AIM OF THE TASK:
Recast everything in the data from the line containing "Identify the location of lens-option-db: 機材DBから選ぶ." down to the line containing "chat-username: xKaganYSN is", both ends included, as a Markdown table with the columns Row and Line. Leave out blank lines.

Dataset entries
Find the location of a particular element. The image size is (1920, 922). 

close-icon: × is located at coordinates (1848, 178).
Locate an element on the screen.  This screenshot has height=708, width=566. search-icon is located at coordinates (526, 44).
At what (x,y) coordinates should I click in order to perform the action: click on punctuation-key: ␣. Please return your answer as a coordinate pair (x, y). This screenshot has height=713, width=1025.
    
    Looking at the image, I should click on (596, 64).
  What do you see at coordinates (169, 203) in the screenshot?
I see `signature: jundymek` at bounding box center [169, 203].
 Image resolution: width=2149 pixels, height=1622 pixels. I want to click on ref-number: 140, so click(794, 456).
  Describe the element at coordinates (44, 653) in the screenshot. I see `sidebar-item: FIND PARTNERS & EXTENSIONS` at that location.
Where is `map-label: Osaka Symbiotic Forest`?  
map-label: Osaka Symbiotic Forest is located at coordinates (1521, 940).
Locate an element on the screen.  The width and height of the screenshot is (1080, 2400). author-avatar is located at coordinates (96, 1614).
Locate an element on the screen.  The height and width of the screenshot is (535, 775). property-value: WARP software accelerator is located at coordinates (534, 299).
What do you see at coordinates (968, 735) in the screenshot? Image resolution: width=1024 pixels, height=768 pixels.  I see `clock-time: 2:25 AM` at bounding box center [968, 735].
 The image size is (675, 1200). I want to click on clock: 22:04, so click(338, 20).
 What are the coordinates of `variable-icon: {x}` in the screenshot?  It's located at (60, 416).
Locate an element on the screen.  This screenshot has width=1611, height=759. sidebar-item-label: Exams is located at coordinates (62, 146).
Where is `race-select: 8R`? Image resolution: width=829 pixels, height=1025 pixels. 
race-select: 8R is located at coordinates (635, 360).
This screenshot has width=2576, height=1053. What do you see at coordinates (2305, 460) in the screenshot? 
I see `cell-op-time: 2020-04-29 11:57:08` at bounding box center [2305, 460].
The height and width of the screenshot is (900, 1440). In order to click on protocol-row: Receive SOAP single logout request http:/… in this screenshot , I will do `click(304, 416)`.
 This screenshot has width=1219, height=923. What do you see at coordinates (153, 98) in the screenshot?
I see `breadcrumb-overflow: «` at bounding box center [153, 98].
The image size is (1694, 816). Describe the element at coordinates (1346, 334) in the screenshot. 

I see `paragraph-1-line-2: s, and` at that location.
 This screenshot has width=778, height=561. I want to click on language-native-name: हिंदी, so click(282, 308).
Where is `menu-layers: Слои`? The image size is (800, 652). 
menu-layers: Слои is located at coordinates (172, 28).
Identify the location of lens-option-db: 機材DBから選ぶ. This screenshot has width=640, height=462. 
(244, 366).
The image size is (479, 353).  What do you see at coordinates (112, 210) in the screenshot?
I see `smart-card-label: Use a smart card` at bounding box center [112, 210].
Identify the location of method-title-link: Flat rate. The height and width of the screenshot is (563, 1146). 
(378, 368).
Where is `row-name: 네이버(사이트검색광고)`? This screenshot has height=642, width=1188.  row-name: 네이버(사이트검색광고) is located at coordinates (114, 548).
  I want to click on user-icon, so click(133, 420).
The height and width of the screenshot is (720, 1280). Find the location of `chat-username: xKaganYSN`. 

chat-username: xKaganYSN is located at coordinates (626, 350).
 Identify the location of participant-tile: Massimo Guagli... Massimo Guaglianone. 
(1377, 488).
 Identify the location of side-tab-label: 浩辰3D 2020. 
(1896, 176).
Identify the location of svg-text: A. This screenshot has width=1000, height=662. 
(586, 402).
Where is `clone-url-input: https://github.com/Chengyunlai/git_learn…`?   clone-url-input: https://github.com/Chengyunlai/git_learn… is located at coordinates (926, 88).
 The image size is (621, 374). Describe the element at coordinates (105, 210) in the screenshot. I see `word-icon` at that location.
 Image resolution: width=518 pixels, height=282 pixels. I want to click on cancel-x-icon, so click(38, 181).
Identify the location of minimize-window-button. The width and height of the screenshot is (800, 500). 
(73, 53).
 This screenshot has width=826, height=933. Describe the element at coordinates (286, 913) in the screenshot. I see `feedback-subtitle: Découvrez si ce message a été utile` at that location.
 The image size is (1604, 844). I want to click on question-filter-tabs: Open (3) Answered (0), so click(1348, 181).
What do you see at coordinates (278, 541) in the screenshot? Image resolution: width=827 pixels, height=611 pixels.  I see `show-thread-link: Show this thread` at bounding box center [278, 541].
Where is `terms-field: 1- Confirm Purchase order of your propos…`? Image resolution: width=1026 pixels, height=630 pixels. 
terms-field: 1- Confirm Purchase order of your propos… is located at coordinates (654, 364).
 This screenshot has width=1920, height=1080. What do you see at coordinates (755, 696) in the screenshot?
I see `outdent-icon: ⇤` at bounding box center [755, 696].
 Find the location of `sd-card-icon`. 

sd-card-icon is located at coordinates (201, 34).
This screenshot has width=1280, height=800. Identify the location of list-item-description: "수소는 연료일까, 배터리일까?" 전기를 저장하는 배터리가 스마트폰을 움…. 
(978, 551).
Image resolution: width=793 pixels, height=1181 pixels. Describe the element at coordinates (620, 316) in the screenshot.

TASK OUTPUT:
| Row | Line |
|---|---|
| 1 | Identify the location of lens-option-db: 機材DBから選ぶ. This screenshot has width=640, height=462.  |
| 2 | (244, 366). |
| 3 | The image size is (479, 353).  What do you see at coordinates (112, 210) in the screenshot? |
| 4 | I see `smart-card-label: Use a smart card` at bounding box center [112, 210]. |
| 5 | Identify the location of method-title-link: Flat rate. The height and width of the screenshot is (563, 1146).  |
| 6 | (378, 368). |
| 7 | Where is `row-name: 네이버(사이트검색광고)`? This screenshot has height=642, width=1188.  row-name: 네이버(사이트검색광고) is located at coordinates (114, 548). |
| 8 |   I want to click on user-icon, so click(133, 420). |
| 9 | The height and width of the screenshot is (720, 1280). Find the location of `chat-username: xKaganYSN`.  |
| 10 | chat-username: xKaganYSN is located at coordinates (626, 350). |